Problem to work on: Although the entries contain pictures, copy only their text, exactly as written.

Screenshot grounding data:
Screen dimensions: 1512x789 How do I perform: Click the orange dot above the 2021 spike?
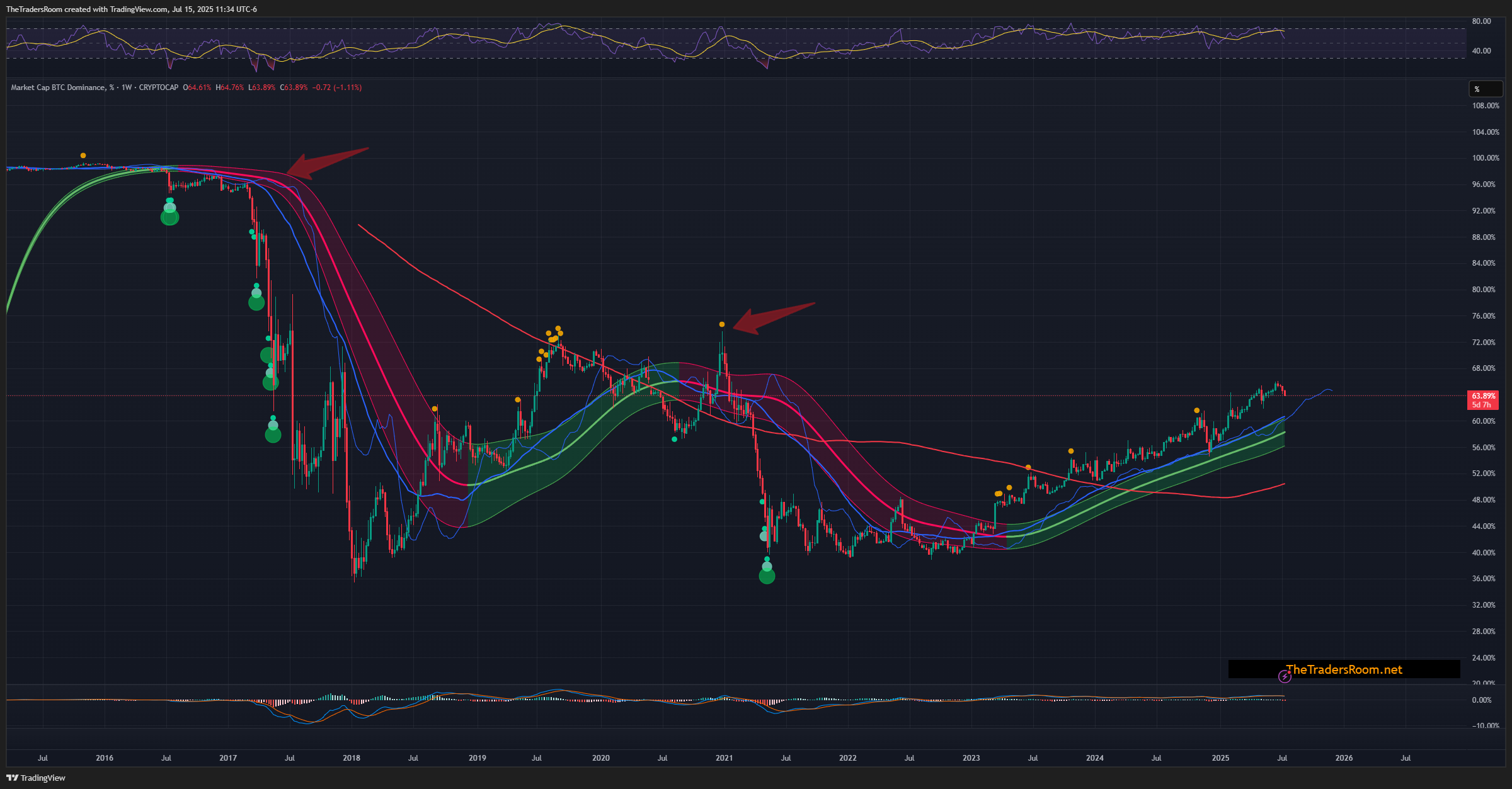click(722, 324)
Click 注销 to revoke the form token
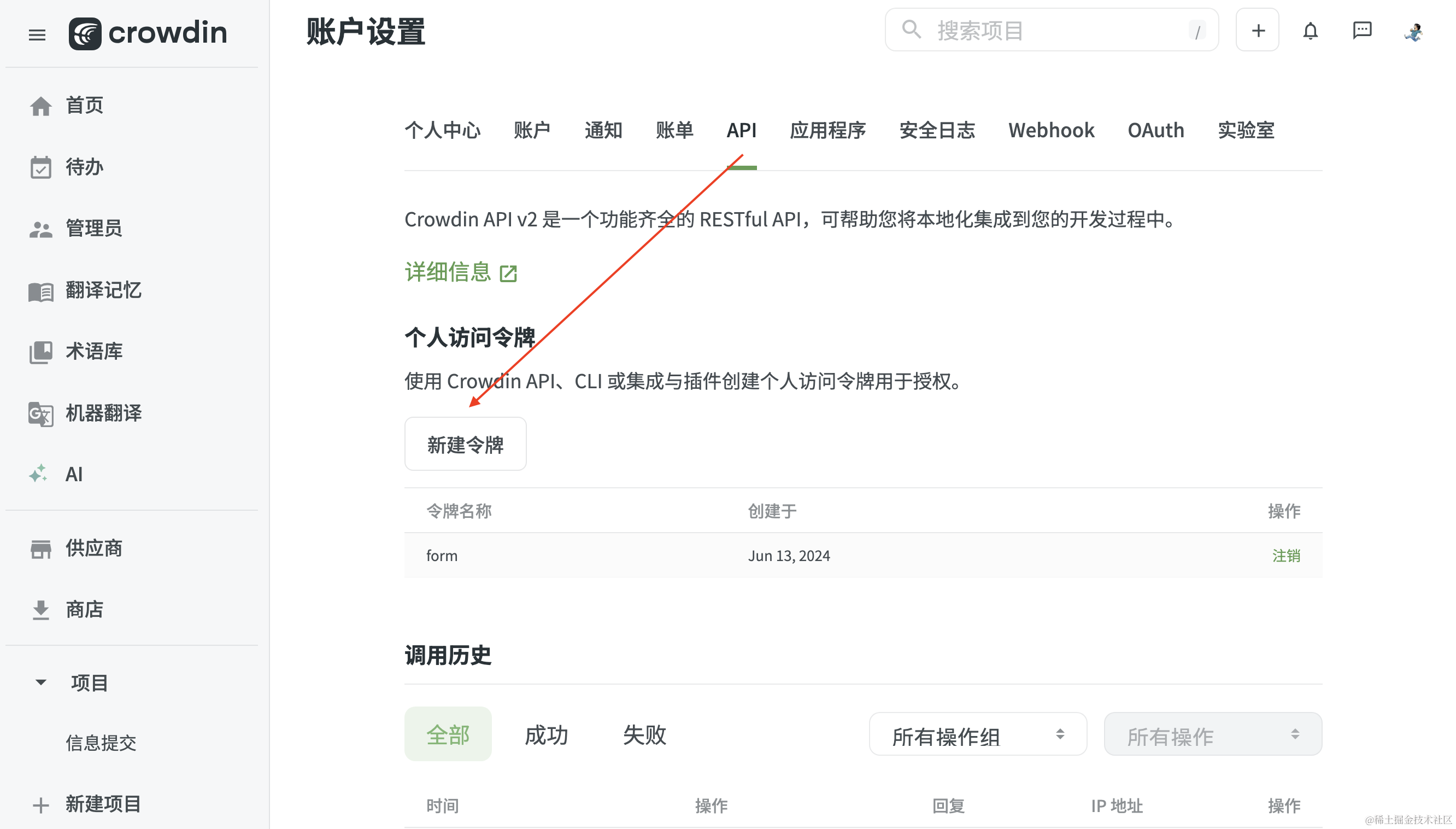The image size is (1456, 829). [1285, 555]
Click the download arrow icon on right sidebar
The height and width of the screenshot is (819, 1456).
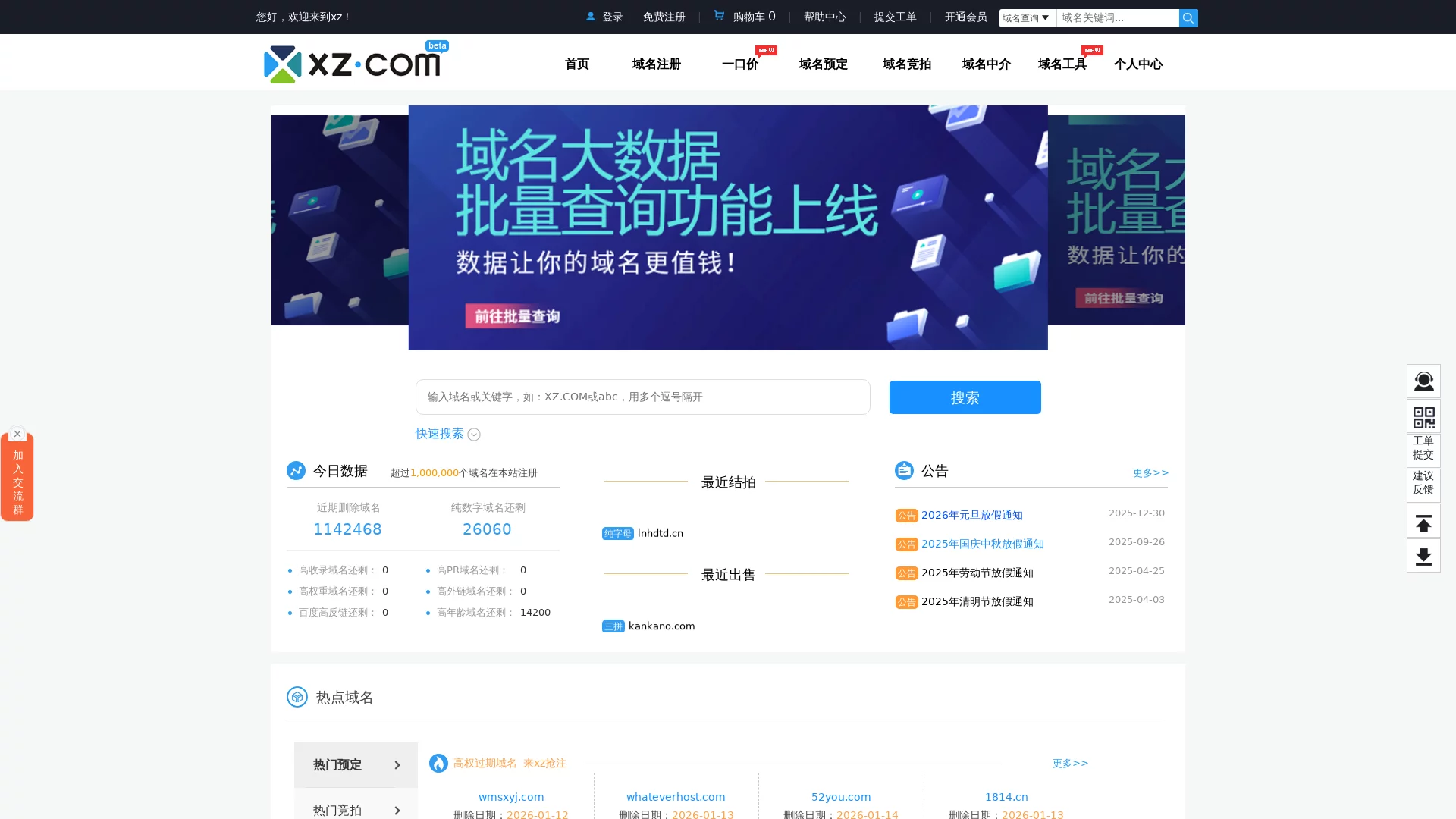[1423, 556]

Written answer:
Screen dimensions: 1512x789 How do I perform: Click the orange dot above the 2021 spike?
click(722, 324)
Click 注销 to revoke the form token
The image size is (1456, 829). [1285, 555]
Click the download arrow icon on right sidebar
The height and width of the screenshot is (819, 1456).
[1423, 556]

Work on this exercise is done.